The plot thickens and Jonathan Hickman slowly and surely places his pieces so well in Secret Wars #3. A master of subplot storytelling, Hickman showcases four, no, five interconnecting stories that are superbly very intriguing to read. Similar to a very good novel and short story writer, Hickman makes sure that the ending of each chapter fits smoothly to the next story, and repeats this transition for an interesting cliffhanger teased for the next issue.

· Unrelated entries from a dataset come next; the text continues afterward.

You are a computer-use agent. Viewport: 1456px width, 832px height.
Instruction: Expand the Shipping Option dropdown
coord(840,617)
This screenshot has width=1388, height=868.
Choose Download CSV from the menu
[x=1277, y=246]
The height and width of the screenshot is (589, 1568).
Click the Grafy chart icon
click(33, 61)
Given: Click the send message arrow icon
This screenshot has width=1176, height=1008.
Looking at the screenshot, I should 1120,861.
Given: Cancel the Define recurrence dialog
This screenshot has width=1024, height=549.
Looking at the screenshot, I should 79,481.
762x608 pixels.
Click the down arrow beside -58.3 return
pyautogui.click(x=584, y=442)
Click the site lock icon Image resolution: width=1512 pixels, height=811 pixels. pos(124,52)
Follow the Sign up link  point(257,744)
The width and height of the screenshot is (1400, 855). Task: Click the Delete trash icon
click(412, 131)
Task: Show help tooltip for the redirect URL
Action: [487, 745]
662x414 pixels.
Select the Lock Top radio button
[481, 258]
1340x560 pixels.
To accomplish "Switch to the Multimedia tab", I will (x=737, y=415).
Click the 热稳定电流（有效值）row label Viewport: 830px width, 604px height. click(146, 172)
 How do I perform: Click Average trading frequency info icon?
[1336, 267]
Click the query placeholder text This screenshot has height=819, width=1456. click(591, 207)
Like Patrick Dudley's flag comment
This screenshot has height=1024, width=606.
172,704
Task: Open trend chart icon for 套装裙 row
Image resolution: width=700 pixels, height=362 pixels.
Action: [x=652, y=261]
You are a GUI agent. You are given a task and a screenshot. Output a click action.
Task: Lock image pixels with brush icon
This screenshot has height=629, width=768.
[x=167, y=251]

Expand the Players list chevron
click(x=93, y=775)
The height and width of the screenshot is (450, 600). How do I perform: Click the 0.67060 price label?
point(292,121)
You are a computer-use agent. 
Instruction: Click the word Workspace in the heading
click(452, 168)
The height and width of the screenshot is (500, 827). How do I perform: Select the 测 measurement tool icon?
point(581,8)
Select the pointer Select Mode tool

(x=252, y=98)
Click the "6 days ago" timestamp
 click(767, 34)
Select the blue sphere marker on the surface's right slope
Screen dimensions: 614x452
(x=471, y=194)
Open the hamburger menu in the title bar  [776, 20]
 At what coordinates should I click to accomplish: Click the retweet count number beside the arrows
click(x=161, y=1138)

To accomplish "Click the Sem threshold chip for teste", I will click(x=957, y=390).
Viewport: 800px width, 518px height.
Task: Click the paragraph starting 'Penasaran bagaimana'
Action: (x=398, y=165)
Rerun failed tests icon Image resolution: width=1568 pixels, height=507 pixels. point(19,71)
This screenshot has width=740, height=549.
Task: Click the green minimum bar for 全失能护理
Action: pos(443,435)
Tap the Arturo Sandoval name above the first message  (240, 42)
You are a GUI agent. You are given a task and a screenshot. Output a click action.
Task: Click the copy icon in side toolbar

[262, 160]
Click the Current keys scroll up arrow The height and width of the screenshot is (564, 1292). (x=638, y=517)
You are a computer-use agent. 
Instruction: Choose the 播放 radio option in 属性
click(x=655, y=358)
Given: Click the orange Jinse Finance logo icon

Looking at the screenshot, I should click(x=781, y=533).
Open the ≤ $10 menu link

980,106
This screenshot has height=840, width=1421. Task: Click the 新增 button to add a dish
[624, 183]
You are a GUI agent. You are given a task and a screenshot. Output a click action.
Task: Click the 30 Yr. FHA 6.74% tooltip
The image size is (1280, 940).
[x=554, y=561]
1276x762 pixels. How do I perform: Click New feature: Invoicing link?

I am more engrossed on the level of sophistication Hickman presents right now in fleshing out the nature of divinity and the deconstruction of omnipotence and humanity. This is very evident in the exchanges of banters and dialogues between the “Emperor God” Doom and “Sheriff” Strange, and later, with the “Royal Consort” Susan Storm. Combining some elements of traditional and postmodern literary techniques, Hickman presents Doom as human as possible, behind the so-called “omnipotence” he possesses and the remnants of humanity he still holds on from the “old” existence. This is more illuminating with his conversation with Susan Storm. Even though the writer is an intellectual savant, he respects superhero comic readers’ love of soap opera by showing through the dialogues his love of a good romantic line or two when the story demands it. Doom strips his “godhood” to the one he really cares and loves by admitting the “flaw” he possesses. If that’s not a mushy type of dialogue you expect from the likes of Hickman, I don’t know what it is!

In typical Hickman’s fashion, unexpected forces show up and this is a momentous development to make the readers and fans glue-in for the next succeeding chapters. If future Marvel titles or post-Secret Wars era are the best indicators, this third mega-event chapter alone answers how and why the “unexpected” ones come abut and will “survive” this said event.

Actually, by just studying the beautifully Alex Ross cover art, readers should already know what these “unexpected” things occur inside this book. Knowing Ross’s style of delivering high-quality photo-realist illustrations, his take simplifies the difficulty of grasping the supposed complexities the story may bring upon. He remains consistent of making the cover art integral to the overall quality and necessity to the grand narrative and/or single story.

Esad Ribic continues to illuminate further by remaining consistent all throughout this mega-event. What totally floors me on his latest artistic endeavor is his rather shocking portrayal of Emperor God Doom’s face. Readers should be reminded that this visual treat is a historic moment in Marvel comic history, and we may not see this after that one. There are certainly individual comic issue that tackled on the “true” facial appearance of the evil genius, but never ever shown completely until this issue itself (I emphasize the “disfigured”, “hideous”, and “scarred” face, not the original Secret Wars’ “healed” façade version). This issue is a must have!

Surely, there are minor flaws here. The focus is more on building the plot, rather than having some action packed scenes. But Hickman justifies more on plot and saving the latter for future installments. Second, Ive Svorcina’s colors are both enticing and yet, inconsistent with the tone of Ribic’s desired artistic vision. The latter is a mere asterisk but the shading is sometimes inappropriate to some panels, like in the opening of another raft and the last page. And, Ribic’s perennial problem in illustrating lips and mouths is surely a favorite nitpicking for critics. I may add his drawing of Captain Marvel-Carol Danver’s Mohawk for in one page, it is prominent, but in the next one, it is not at all.

Secret Wars #3 is basically an excellent chapter to begin with. From Ross’s cover art, Hickman’s mixture of serious and touching dialogues and his brand of non-linear sequential storytelling, up to Ribic’s anatomically balanced illustrations (plus Svorcina’s light coloring techniques), this is a well executed and engaging read. To wit, EXCELSIOR!